Veronika in the course, comes to know of every patient in Villete, in her interaction with them finds new insights about life, about the world, and about the walls of the mental institution.

Villete is but the epitome of sanctuary cushioning individuals from the dangers of the outside world. For what is being questioned perhaps is the sanity of normality. When people are simply different from accustomed behavior or way of thinking, consensus stigmatizes you as insane. But what is sanity but a consensus of many. Villete served as a refuge against conformity, form, and monotony of everyday life impinged by society. Here, the villain is society; a society which constricted humanity into something less paying attention to form than content. The adventurer in our society is frowned upon. Inside the asylum, they are welcomed but living out is the only way to experience the truth about what life has to offer. And this is the philosophy which the novel tells us about.

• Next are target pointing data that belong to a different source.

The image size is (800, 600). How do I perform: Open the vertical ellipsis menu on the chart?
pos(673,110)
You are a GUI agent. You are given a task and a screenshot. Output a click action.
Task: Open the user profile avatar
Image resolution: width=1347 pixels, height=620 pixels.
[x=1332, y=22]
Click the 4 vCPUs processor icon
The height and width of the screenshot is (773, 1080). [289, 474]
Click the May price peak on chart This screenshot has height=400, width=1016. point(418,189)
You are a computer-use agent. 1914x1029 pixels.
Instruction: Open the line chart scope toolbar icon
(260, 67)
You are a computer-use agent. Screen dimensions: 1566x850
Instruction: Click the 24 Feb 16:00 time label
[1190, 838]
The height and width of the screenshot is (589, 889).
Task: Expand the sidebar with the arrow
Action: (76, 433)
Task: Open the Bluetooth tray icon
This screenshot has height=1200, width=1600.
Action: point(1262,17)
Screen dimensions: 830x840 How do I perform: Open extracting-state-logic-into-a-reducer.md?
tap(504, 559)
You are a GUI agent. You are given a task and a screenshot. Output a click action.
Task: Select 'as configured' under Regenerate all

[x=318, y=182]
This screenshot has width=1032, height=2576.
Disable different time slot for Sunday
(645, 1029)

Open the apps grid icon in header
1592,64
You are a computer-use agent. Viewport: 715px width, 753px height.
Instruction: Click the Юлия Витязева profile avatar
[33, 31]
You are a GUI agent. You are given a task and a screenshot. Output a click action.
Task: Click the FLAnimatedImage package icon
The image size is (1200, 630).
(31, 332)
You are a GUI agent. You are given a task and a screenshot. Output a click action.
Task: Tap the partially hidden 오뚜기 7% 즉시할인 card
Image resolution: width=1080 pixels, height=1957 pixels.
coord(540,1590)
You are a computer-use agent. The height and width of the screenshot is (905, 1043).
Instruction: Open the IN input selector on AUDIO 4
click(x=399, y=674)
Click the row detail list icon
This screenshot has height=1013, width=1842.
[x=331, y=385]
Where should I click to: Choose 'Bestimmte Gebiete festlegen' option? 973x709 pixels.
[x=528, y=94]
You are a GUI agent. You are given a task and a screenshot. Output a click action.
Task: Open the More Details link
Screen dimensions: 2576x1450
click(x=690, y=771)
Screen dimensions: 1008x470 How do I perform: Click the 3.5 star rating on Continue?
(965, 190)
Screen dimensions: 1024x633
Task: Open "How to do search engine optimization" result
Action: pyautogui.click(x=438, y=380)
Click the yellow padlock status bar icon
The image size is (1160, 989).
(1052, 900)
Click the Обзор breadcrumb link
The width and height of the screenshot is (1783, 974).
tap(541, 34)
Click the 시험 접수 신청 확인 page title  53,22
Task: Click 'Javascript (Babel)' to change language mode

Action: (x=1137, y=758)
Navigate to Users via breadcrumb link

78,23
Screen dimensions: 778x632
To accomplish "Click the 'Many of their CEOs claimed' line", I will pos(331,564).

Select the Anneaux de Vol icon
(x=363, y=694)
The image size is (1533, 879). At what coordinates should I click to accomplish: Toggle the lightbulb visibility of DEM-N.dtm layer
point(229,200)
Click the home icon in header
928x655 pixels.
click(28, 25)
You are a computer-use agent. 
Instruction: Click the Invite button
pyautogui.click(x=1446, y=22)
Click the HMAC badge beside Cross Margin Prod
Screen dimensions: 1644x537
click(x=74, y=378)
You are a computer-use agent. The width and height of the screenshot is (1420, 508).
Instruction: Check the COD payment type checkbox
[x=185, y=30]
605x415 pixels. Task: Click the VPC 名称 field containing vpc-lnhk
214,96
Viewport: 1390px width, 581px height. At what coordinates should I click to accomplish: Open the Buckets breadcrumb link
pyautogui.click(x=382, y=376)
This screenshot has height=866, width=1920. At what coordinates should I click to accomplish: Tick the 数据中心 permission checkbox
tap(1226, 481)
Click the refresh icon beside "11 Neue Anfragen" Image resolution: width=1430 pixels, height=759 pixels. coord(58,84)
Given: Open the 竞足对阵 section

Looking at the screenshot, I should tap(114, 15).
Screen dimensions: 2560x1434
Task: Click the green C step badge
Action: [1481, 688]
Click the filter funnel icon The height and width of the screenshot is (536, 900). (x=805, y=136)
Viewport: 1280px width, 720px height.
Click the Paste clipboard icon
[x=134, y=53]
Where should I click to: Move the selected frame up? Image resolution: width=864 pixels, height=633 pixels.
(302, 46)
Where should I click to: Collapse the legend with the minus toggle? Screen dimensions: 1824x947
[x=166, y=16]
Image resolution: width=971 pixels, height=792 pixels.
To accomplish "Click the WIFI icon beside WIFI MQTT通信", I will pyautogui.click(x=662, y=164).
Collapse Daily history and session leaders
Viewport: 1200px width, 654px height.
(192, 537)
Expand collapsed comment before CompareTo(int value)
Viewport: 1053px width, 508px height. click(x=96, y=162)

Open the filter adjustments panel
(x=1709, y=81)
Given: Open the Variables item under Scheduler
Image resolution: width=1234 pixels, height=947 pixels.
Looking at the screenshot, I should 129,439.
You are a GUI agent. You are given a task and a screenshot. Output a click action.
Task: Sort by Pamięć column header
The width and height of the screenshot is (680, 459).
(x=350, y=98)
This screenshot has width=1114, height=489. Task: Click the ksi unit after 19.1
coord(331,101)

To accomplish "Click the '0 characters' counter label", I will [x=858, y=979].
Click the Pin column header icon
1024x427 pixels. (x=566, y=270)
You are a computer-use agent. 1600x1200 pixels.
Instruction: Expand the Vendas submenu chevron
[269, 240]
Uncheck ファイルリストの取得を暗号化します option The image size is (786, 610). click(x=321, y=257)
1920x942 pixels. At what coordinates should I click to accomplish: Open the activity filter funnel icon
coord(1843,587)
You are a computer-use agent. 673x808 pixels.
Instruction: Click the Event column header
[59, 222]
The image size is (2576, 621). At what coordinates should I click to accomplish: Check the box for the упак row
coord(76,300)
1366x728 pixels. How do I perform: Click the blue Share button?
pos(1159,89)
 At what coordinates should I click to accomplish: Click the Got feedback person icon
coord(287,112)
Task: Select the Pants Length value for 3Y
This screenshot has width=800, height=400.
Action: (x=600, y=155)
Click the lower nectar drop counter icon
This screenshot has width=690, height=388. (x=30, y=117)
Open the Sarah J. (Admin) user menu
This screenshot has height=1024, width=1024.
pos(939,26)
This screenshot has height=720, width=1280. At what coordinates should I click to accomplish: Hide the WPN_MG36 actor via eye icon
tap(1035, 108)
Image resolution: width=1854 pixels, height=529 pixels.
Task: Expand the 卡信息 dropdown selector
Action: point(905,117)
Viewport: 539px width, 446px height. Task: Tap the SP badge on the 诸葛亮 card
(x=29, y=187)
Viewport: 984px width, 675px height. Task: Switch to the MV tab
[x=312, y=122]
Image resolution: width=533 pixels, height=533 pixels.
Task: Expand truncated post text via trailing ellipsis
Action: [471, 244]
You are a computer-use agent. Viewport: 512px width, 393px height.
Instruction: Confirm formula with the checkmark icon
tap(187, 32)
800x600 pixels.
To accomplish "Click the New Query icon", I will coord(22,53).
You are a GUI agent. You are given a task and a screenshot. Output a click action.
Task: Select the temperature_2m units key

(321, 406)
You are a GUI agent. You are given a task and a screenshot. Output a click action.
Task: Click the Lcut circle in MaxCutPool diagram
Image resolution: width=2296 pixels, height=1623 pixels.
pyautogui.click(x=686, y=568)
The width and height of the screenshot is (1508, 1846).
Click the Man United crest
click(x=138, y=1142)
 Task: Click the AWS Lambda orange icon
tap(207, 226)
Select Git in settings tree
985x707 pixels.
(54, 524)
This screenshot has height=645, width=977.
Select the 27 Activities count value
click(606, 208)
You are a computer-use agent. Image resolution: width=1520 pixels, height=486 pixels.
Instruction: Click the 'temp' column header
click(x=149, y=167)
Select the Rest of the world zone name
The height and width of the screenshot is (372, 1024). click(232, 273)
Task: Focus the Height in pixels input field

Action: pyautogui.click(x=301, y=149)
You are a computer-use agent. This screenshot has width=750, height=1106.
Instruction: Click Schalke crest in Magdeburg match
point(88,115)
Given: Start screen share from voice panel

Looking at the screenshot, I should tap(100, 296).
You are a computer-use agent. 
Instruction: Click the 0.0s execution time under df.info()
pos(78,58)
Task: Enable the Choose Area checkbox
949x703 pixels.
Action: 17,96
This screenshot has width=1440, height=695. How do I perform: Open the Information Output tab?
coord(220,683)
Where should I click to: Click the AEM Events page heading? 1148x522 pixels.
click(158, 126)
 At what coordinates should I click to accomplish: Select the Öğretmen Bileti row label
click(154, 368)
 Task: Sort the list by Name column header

Some would always raise a brow on people who attempt to take their own lives. People question their sanity, labeling them as mad, pitiable, hapless, and shallow. But then again, maybe people, like Veronika feels the limitations of the material world and the norms and mores impinged by society. In a world where the tangible has taken its course in the lives of people, the physical turns us cold and to some restless. Restlessness is the whimpering soul attempting to make meaning of this so called life. Inside the walls of the psychiatric wards, the knowledge of death has freed Veronika from the constraints of society; and in her death she has come to start living.